## Requirements
Copy out the stretch of the items below from the line containing "Click the yellow" through the last line, with every line unchanged.

## Data items
— Start —

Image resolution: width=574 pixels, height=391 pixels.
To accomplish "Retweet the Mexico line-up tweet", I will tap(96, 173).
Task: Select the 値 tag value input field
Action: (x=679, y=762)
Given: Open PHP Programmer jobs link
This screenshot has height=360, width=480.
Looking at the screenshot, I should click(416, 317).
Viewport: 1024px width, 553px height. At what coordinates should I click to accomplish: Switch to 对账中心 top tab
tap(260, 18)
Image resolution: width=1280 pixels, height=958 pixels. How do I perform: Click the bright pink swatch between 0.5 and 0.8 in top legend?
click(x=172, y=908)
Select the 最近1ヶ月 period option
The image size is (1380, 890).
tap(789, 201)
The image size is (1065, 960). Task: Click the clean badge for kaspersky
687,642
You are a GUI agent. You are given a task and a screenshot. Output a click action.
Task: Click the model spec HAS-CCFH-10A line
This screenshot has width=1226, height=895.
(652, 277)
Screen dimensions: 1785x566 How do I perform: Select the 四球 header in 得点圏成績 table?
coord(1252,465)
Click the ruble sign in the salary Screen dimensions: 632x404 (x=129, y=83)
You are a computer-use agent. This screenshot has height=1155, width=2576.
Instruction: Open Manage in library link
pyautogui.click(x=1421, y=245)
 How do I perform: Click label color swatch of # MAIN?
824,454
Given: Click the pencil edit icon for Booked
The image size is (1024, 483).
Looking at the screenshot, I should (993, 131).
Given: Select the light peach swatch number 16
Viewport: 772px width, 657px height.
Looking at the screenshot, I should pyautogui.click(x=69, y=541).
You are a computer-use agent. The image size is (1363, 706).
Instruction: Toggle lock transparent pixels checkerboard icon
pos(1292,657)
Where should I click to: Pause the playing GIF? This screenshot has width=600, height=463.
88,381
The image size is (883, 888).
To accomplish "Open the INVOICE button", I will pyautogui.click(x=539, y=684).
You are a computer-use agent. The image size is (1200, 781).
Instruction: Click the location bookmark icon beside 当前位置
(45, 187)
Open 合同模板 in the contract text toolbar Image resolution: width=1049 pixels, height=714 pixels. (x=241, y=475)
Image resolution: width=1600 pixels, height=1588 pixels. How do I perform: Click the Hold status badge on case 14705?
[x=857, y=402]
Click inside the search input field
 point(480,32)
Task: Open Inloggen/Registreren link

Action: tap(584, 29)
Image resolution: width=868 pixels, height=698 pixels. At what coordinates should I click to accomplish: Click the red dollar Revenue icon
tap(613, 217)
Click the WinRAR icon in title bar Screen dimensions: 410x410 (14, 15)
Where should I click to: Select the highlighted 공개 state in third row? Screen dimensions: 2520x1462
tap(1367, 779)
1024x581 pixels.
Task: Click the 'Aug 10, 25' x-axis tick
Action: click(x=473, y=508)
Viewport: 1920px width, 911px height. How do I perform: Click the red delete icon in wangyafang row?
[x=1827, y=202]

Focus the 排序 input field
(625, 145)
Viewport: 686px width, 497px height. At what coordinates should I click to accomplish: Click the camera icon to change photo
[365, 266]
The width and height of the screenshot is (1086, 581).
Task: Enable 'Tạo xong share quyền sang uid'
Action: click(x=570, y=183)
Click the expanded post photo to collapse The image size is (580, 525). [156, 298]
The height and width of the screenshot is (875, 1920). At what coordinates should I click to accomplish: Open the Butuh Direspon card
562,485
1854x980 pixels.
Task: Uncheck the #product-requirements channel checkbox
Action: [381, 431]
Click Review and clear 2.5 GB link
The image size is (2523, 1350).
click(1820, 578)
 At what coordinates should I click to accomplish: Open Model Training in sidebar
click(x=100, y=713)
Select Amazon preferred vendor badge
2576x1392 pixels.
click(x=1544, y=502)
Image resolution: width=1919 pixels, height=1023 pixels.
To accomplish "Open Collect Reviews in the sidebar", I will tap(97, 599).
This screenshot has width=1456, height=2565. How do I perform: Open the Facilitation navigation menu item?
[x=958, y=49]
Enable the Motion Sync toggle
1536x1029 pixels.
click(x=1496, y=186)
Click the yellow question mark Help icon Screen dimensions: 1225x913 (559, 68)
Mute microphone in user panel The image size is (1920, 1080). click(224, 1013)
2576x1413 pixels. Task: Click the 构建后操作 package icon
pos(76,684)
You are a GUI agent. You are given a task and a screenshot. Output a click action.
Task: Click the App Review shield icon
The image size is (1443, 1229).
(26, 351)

— End —

## Result
Click the yellow question mark Help icon Screen dimensions: 1225x913 (559, 68)
Mute microphone in user panel The image size is (1920, 1080). click(224, 1013)
2576x1413 pixels. Task: Click the 构建后操作 package icon
pos(76,684)
You are a GUI agent. You are given a task and a screenshot. Output a click action.
Task: Click the App Review shield icon
The image size is (1443, 1229).
(26, 351)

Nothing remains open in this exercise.